Security company Synack has a proposition for the hackers of the world.
The Menlo Park, Calif.-based company is putting a bounty out on the network and data security threats a business could face and will pay the best hackers to uncover them.
It’s a new approach to the omnipresent issue of how businesses can best secure their data and networks, and one that has netted the company $7.5 million in financing from investors led by Kleiner Perkins Caufield & Byers.
“Organizations have been ill-equipped to deal with their security challenges — especially in terms of locating and spotting security vulnerabilities. We bring together a global contingent of the top security experts worldwide and pay them on a bounty basis to discover security vulnerabilities in our customers,” says Jay Kaplan, Synack’s chief executive.
Kaplan and his co-founder chief technology officer Mark Kuhr previously worked at the National Security Agency as senior analysts, and have relied initially on their network of contacts to build out the first layer of security experts to test for vulnerabilities in corporate networks.

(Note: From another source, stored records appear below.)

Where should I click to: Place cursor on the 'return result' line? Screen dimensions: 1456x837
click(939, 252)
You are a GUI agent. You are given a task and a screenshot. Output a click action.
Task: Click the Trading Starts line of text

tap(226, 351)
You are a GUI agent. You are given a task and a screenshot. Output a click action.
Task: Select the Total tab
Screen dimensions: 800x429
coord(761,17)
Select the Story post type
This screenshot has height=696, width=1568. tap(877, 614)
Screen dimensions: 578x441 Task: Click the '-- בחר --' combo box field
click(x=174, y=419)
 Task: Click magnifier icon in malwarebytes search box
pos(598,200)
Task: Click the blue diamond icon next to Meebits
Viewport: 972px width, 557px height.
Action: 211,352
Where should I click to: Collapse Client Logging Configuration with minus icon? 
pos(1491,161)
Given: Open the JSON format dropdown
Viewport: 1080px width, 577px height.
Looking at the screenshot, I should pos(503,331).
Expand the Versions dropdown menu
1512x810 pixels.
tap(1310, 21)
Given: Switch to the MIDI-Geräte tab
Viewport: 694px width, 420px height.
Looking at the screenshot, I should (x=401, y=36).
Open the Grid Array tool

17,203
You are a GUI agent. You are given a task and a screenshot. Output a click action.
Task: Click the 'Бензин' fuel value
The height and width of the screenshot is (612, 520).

“We call them security researchers, but ultimately they’re ‘white hat’ hackers,” says Kaplan.”They’re hacking for good.”
Synack, named for one of the steps in the transmission control protocol, has developed a taxonomy for security breaches and pays out its bounties based on where a security threat that’s discovered falls within its classifications — basically discovering easy vulnerabilities pays less than rooting out more advanced threats.
“There are tools out there today that do automated scanning,” says Kaplan of the current crop of security offerings for businesses. “IT’s obvious that can only go so far. You need to get more creative than just trying to replicate what these attacks are.”
Not anyone can become one of Synack’s security experts. The company has a rigorous certification process, and has mainly been recruiting from inside the security community.
And the company is now finding a large talent pool coming from emerging markets, according to Kaplan. “[Security] is a pretty big space in underdeveloped countries and there are guys that are good at this stuff and the money that we’re paying is real money,” he says. Schlein even noted that the promise of making money legally through hacking might even make “some bad actors turn into good actors”.
Initially, the company’s ability to recruit widely enough was a concern for KPCB managing director Ted Schlein, who now sits on the Synack board. But given the company’s success in attracting a broad base of experts from around the world, Schlein says the only real hurdle for the business is wrapping up long-term contracts with big businesses. Schlein even noted that the promise of making money legally through hacking might even make “some bad actors turn into good actors”.
With the new Series A round from KPCB, new investor Google Ventures, and previous investors Greylock Partners, Allegis Capital, and Shape Security chief executive Derek Smith, Synack is aiming to further expand its network of experts and bring on a sales and marketing team to pitch its business to enterprise-class customers.
The company already has hundreds of experts in the network, Kaplan says, and would like to add hundreds more.
“I’m a big believer that crowdsourcing of information and intelligence is going to happen,” says Schlein. “In the enterprise the security profile changes every minute of every day.”